→ GOAL OF THE EXERCISE:
In the listing below, locate the lines bearing the word "axis". Copy every one of them.

→ DATA LISTING:

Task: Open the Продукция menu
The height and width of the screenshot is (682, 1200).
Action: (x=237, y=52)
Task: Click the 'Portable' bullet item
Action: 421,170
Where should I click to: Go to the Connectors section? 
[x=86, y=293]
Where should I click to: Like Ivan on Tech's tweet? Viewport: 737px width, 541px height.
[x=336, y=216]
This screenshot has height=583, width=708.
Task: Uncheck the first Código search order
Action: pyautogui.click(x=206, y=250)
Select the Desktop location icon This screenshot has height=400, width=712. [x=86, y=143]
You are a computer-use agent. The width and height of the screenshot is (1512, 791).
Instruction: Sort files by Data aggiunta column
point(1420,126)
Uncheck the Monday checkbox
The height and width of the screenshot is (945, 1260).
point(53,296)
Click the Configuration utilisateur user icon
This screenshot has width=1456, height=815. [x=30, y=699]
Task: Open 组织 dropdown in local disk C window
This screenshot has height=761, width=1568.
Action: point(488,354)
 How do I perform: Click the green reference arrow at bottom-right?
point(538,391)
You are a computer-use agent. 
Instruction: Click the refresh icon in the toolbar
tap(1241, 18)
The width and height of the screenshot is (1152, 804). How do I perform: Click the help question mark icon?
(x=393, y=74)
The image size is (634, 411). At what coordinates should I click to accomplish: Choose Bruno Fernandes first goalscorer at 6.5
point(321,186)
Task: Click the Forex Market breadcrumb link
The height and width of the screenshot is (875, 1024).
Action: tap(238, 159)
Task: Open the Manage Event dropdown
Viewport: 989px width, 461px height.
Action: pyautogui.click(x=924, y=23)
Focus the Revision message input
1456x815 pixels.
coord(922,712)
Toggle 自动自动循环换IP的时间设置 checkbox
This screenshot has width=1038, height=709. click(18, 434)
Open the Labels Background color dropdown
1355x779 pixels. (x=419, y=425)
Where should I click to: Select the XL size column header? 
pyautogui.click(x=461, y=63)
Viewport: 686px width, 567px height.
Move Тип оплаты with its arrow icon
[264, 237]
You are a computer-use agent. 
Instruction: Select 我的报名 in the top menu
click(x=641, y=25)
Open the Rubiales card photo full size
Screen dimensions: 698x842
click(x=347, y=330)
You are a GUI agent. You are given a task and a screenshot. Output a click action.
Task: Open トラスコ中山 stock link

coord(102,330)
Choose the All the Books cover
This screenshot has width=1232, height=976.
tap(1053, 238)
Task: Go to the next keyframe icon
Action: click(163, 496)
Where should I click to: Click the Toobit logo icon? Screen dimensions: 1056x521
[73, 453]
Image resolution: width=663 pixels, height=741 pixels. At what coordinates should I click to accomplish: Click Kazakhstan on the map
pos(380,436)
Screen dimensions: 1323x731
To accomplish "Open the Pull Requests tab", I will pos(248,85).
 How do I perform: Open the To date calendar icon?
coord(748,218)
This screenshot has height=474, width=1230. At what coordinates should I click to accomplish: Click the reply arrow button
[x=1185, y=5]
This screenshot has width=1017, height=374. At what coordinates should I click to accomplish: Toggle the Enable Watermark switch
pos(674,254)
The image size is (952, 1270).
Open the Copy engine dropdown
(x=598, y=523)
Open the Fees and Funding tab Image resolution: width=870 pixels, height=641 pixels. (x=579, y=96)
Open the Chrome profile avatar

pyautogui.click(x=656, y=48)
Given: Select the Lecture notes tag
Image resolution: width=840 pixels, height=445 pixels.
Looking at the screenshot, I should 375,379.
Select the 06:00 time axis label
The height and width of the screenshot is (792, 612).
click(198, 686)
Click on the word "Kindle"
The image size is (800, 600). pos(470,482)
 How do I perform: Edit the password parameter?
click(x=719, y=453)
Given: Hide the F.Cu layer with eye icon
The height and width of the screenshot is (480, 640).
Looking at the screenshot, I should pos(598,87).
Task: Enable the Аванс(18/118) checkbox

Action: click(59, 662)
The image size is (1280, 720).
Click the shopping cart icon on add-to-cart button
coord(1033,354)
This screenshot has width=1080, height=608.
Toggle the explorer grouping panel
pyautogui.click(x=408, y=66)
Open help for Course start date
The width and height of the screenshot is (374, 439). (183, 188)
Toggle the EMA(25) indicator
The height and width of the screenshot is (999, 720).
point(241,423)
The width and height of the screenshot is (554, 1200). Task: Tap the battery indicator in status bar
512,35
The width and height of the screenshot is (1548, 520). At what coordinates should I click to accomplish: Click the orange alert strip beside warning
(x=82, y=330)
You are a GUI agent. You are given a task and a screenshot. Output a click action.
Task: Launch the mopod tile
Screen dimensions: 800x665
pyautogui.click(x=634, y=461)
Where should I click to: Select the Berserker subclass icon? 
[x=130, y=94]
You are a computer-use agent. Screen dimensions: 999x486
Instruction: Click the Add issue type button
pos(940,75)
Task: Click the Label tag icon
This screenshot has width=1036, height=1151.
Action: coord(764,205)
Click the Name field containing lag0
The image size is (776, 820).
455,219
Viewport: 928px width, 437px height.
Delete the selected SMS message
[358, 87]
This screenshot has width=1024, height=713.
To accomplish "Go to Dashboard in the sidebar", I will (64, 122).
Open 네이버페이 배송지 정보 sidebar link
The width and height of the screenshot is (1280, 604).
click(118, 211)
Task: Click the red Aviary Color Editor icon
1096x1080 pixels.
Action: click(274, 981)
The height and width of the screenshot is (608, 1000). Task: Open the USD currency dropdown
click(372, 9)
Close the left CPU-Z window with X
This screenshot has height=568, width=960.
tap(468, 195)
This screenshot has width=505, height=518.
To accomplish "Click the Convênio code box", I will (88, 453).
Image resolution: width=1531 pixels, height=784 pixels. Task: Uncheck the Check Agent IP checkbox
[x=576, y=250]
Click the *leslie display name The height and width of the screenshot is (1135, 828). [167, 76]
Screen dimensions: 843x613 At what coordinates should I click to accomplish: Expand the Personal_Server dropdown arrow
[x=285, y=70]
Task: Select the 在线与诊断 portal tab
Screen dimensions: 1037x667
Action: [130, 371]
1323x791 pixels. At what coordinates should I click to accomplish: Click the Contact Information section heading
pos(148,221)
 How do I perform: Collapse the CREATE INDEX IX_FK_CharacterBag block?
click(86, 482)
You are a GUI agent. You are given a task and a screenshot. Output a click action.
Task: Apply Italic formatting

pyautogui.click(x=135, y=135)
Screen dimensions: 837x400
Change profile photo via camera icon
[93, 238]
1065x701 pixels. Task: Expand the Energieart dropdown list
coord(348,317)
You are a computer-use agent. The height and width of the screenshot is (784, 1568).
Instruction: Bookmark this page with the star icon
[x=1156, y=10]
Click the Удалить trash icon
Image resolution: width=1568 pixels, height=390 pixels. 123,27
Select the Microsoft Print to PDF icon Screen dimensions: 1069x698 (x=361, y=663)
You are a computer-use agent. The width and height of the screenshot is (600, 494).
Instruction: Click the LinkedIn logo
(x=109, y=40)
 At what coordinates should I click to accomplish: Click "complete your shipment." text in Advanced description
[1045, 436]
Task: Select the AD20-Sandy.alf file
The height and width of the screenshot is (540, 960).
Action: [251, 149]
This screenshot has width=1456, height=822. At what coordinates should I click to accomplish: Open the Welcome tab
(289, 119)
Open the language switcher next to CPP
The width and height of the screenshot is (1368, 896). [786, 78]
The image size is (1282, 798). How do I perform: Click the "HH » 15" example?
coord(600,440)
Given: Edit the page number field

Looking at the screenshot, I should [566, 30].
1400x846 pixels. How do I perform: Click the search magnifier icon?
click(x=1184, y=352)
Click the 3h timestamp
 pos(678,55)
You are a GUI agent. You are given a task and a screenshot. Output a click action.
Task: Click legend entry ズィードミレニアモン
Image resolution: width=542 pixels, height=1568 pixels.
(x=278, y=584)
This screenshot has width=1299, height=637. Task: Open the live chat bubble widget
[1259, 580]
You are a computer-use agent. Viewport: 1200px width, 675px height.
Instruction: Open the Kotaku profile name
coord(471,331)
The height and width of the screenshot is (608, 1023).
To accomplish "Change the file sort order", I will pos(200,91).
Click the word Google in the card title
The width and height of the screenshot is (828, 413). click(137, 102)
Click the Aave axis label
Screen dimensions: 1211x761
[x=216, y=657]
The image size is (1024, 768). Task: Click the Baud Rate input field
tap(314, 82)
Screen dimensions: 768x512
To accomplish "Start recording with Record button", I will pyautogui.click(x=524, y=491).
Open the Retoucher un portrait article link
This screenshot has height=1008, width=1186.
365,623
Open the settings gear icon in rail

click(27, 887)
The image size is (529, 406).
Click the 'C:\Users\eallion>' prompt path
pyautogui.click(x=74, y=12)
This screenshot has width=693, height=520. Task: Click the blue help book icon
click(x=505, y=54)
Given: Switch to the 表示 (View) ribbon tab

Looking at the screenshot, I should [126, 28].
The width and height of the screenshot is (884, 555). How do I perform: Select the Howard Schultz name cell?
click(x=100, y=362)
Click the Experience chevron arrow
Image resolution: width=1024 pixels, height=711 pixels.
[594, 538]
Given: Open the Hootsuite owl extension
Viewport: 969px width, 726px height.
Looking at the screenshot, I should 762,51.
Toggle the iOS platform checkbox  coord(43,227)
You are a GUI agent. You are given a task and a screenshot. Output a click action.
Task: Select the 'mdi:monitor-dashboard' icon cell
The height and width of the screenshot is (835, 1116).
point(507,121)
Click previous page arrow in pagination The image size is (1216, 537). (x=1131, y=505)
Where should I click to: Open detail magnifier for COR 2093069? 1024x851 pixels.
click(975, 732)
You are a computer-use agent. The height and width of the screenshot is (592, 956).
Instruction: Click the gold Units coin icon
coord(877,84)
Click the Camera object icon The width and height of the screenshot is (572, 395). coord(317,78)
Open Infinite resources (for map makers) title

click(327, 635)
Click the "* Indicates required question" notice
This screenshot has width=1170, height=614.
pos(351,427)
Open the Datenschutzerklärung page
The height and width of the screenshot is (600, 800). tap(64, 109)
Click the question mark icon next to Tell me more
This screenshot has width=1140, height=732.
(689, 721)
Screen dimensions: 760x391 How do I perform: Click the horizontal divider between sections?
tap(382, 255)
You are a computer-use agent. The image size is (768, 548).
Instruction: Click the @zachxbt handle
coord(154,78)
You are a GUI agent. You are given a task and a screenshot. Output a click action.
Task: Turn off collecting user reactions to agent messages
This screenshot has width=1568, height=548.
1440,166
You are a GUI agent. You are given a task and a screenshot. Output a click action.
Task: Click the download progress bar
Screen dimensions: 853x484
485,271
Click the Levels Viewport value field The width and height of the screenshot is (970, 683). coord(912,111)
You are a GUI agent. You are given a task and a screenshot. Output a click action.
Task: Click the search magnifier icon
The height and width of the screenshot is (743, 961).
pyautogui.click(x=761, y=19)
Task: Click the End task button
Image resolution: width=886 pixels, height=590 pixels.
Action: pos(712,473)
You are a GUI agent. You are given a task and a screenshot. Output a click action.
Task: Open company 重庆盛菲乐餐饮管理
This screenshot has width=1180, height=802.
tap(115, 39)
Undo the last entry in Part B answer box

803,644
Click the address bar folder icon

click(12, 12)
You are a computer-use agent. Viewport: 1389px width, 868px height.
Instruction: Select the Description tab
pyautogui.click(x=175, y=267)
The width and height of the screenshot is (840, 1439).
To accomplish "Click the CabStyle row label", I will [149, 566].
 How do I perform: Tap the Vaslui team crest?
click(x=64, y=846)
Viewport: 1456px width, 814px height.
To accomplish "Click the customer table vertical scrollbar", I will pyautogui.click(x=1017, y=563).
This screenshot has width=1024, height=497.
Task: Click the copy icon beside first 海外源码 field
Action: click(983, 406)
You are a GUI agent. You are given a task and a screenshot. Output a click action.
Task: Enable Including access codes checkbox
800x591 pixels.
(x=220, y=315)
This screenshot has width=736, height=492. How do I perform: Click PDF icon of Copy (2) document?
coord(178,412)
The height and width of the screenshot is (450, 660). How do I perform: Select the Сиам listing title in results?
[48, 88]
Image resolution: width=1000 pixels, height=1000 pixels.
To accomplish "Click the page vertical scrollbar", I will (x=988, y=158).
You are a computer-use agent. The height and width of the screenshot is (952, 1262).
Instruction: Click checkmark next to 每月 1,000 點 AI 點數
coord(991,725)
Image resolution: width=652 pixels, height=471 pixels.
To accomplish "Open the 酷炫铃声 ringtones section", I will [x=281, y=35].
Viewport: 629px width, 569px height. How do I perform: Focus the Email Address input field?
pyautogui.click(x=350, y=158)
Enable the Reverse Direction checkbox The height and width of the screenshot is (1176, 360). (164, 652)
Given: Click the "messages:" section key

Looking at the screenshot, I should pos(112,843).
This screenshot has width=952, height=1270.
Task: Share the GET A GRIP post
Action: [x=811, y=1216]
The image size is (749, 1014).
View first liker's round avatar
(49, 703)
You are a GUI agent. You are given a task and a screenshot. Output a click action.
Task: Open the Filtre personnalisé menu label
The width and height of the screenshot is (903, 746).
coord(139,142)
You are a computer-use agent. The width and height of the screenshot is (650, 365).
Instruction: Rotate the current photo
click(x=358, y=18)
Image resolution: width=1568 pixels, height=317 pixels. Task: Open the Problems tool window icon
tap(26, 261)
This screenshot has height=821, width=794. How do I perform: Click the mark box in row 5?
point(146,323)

→ TASK RESPONSE:
Select the 06:00 time axis label
Click the Aave axis label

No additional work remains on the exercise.